Available data sources and layers
Pushdown is currently available for the following data sources and layers:
Basic Layers | Advanced Layers | ||||||||||
---|---|---|---|---|---|---|---|---|---|---|---|
Data Source | Lifecycle | Rules | Behavior (Adaptive Rules) | Schema | Archive Break Records | Outliers | Dupes | Shapes | Patterns | Records | Mapping (Source to Target) |
Snowflake | Generally available |
Yes |
Yes |
Yes |
Yes |
Yes |
Yes |
Yes |
No |
Yes |
No |
Databricks | Generally available |
Yes |
Yes |
Yes |
Yes |
Yes |
Yes |
Yes |
No |
No |
No |
BigQuery | Generally available |
Yes |
Yes |
Yes |
Yes |
No |
Yes Note Currently, BigQuery Pushdown only scans for exact match dupes. Support for fuzzy match dupes is planned for an upcoming release. |
Yes |
No |
No |
No |
Athena | Generally available |
Yes |
Yes |
Yes |
Yes |
No |
No |
No |
No |
No |
No |
Redshift | Generally available |
Yes |
Yes |
Yes |
Yes |
No |
No |
No |
No |
No |
No |
Trino | Generally available |
Yes |
Yes |
Yes |
Yes |
No |
Yes |
Yes |
No |
No |
No |
SQL Server | Generally available |
Yes |
Yes |
Yes |
Yes |
No |
No |
No |
No |
No |
No |
SAP HANA | Beta |
Yes |
Yes |
Yes |
Yes Note Currently, only Dupes and Rules are eligible for break record archival to SAP HANA. |
No |
Yes Note Currently, SAP HANA Pushdown only scans for exact match dupes. Support for fuzzy match dupes is planned for an upcoming release. |
Yes |
No |
No |
No |
Running rules on Pushdown jobs
All rules that execute on Pushdown jobs use Database SQL dialects native to the specific data warehouse to which they submit your data for processing. Because Pushdown submits queries directly to the data source, the processing time of SQL rules reduces considerably.

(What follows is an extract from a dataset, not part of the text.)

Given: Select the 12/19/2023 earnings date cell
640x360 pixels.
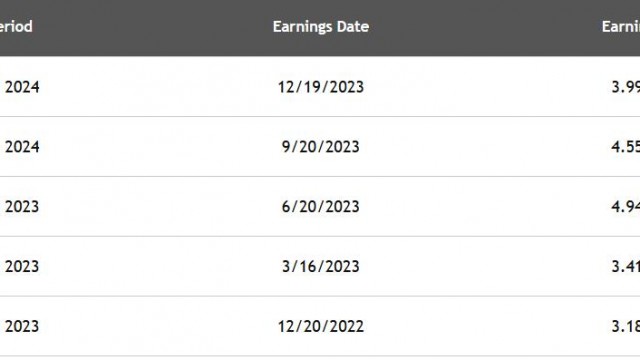Looking at the screenshot, I should coord(321,87).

The following table provides examples of how rules run on Pushdown jobs.
Note The Translated Query Example column in the following table demonstrates the translation of the rule shown in the Collibra DQ Query Example column when you submit it to the data warehouse for processing.
Feature | Query Type | Definition | From | Collibra DQ Query Example | Translated Query Example |
---|---|---|---|---|---|
Native SQL |
Physical Query (PQ) |
Runs the entire query in native database dialect. | nyse.dataset | select * from nyse.dataset where fname like 'John'
|
select * from nyse.dataset where fname like 'John'
|
Freeform SQL |
Logical Query (LQ) |
Runs the query including the original scope. | @nyse-dq-dataset | select * from @nyse-dq-dataset where fname = 'John'
|
select * from (select * from nyse-dq-dataset where d_date='2023-01-01') where fname = 'John'
|
Freeform SQL |
Template Logical Query (TLQ) |
Runs the query including the original scope without specifying the dataset name. | @dataset | select * from @dataset where fname = 'John'
|
select * from (select * where d_date='2023-01-01') where fname = 'John'
|
Known limitations
- We strongly encourage avoiding the use of special characters in table and column names for Pushdown datasets.
- Currently, you cannot run a job from the command line.
- Mixed data type rules are not supported in Pushdown.
- Binary data types are not supported in Pushdown, because there is no way to quantify the quality of unstructured binary data.
- Cross-connection rules are not supported in Pushdown. However, support for this capability when connections belong to the same Snowflake account is planned for an upcoming version.
- We do not currently support an Okta integration. Support for this integration is planned for a future version.
- There is a limitation where Snowflake Pushdown jobs with queries containing REGEXP_REPLACE fail because Snowflake does not currently support arguments with collation specifications. There are two known workarounds:
- Make a clone of the table that is synced in Snowflake and has no collation set.
- Use Pullup mode instead of Pushdown to avoid this Snowflake limitation.